In a second aspect, the present application provides a method for preparing a bending-resistant rubber material for a data line, which adopts the following technical scheme:

a preparation method of a bending-resistant rubber material for a data line comprises the following steps:

(1) weighing portland cement and fly ash according to the weight parts, and mixing and stirring to obtain a mixture 1 for later use;

(2) weighing ethylene propylene diene monomer emulsion and a coupling agent according to the weight parts, adding the coupling agent and the mixture 1 into the ethylene propylene diene monomer emulsion, and fully stirring to obtain a mixture 2 for later use;

(3) weighing an initiator and an unsaturated vulcanizing agent according to the weight parts, adding the initiator and the unsaturated vulcanizing agent into the mixture 2, and fully stirring to obtain a mixture 3;

(4) and adding the mixture 3 into mixing equipment, mixing at 70-90 ℃, and vulcanizing on a flat vulcanizing machine to obtain the bending-resistant rubber material.

By adopting the technical scheme, the portland cement and the fly ash are uniformly mixed at first, so that the fly ash and the portland cement are favorably and fully contacted, and the portland cement particles abrade the glass beads in the fly ash particles, thereby being favorable for dissociation of the silicon dioxide layer on the surfaces of the glass beads.
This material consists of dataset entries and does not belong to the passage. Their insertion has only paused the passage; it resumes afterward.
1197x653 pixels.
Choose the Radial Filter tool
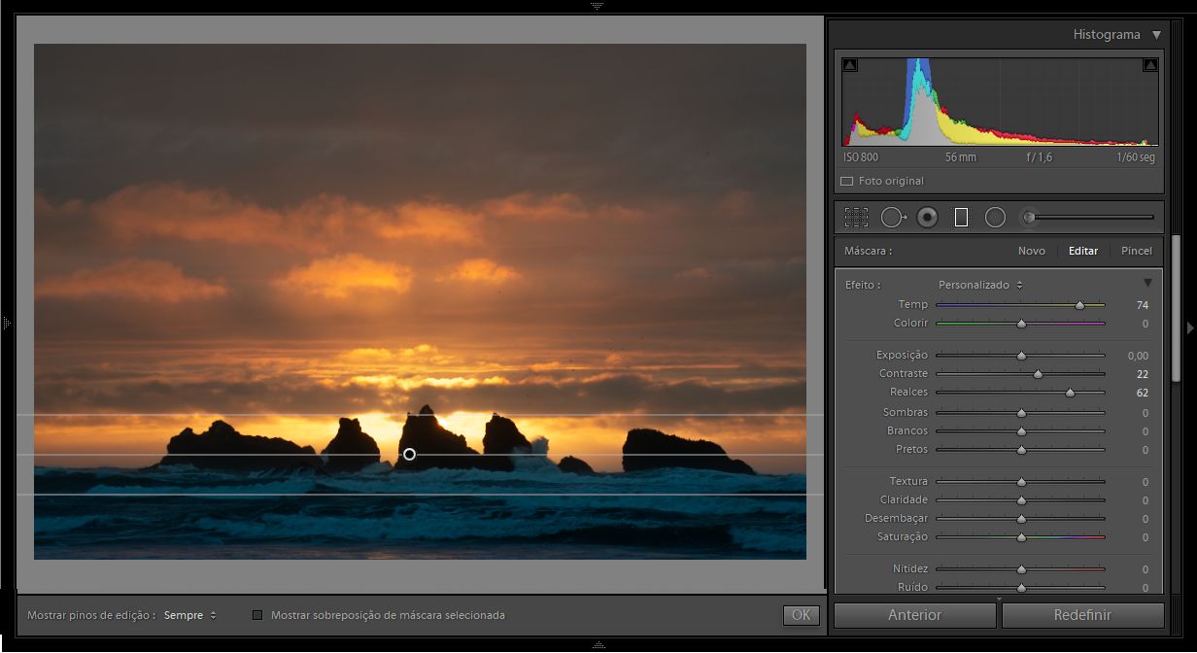coord(995,218)
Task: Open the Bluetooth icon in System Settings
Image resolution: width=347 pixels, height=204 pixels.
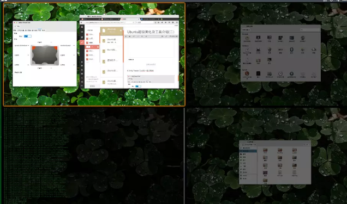Action: pyautogui.click(x=291, y=50)
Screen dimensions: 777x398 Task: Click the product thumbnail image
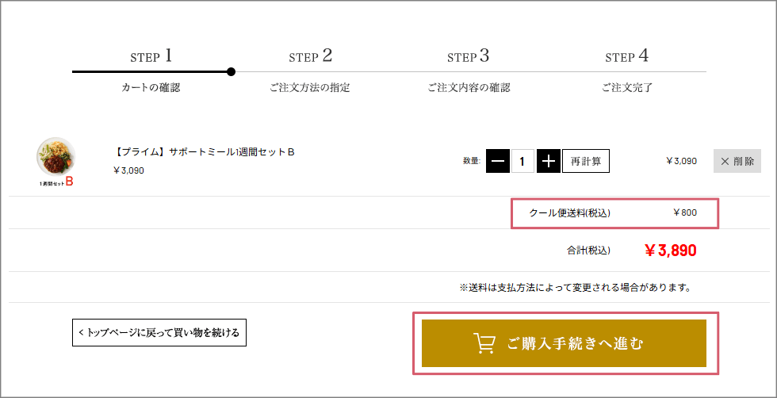click(56, 158)
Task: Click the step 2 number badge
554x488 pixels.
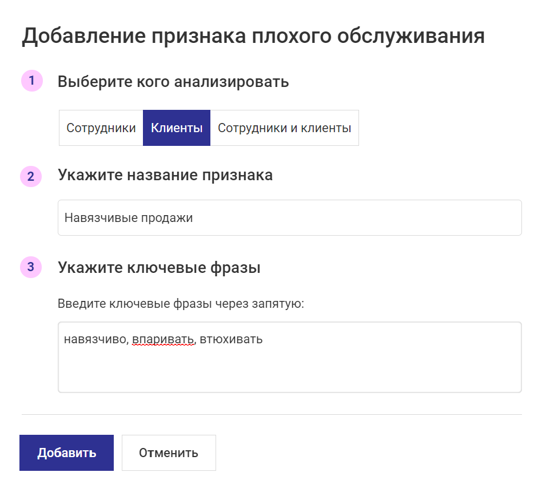Action: (31, 176)
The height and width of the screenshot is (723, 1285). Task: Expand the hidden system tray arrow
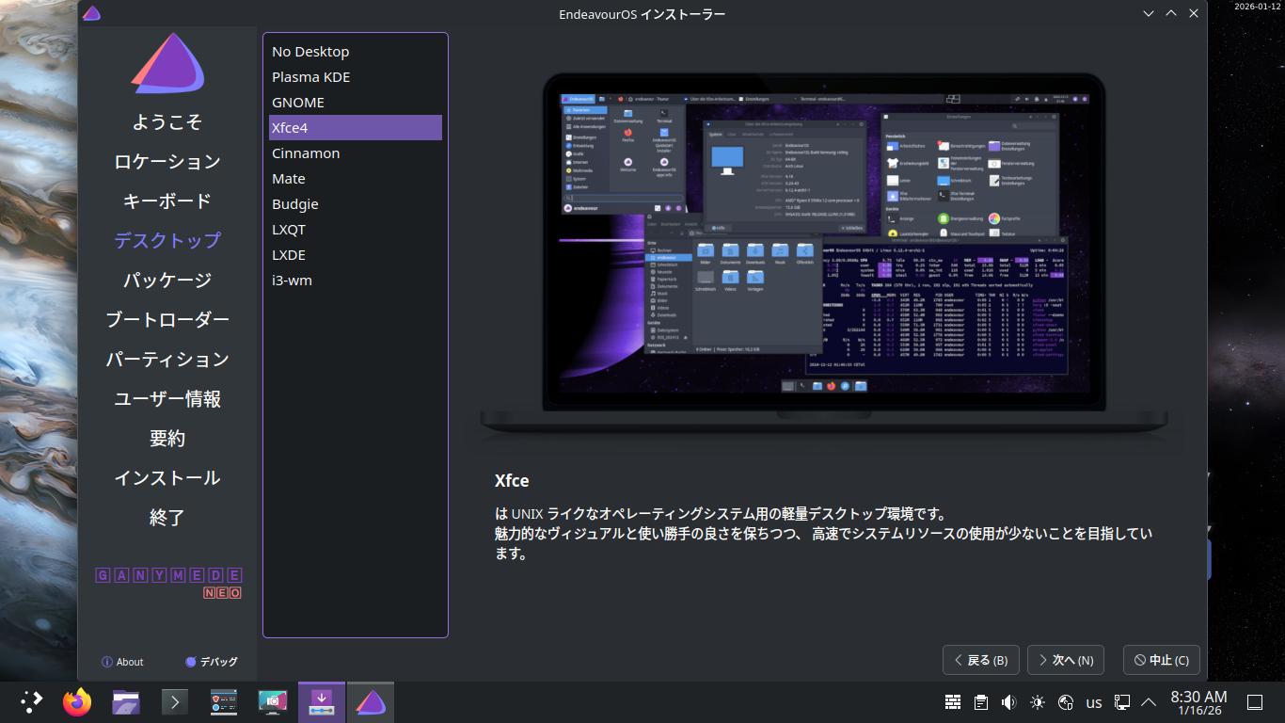(x=1149, y=702)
After the fly ash and portland cement are subjected to a pozzolanic reaction, the specific surface area of the fly ash is increased, the fly ash and ethylene propylene diene monomer are coupled under the action of a coupling agent, then the fly ash and the ethylene propylene diene monomer are fully mixed in mixing equipment, and finally the mixture is vulcanized in a flat vulcanizing machine to obtain the bending-resistant rubber material with improved tensile strength and bending strength.

In summary, the present application has the following beneficial effects:

1. according to the method, the portland cement and the fly ash are mixed, the compact silicon dioxide layer on the surface of the glass microbeads in the fly ash is dissociated through the volcanic ash reaction, and the loose and porous structure in the fly ash is exposed in the ethylene propylene diene monomer emulsion, so that the specific surface area of the fly ash is increased, the number of binding sites of the fly ash and the ethylene propylene diene monomer is increased, the binding capacity of the fly ash and the ethylene propylene diene monomer is enhanced, and the tensile strength and the bending strength of the ethylene propylene diene monomer are improved.

2. In the application, the vinyl trimethoxy silane or the vinyl dimethylethoxy silane is preferably used as an unsaturated vulcanizing agent, the vinyl trimethoxy silane and the vinyl dimethylethoxy silane can be used for vulcanizing the ethylene propylene diene monomer under the condition of participation of an initiator, and the number of silanol groups generated by hydrolysis of a siloxane bond of the vinyl trimethoxy silane is more, so that a cross-linked structure generated when the silanol groups are condensed has higher stereocity, and the tensile strength and the bending strength of the ethylene propylene diene monomer can be better improved.

3. In the application, dibenzoyl peroxide or azobisisobutylamidine hydrochloride is preferably used as an initiator, the dibenzoyl peroxide and the azobisisobutylamidine hydrochloride can generate free radicals, and the ethylene propylene diene monomer is vulcanized by the free radicals.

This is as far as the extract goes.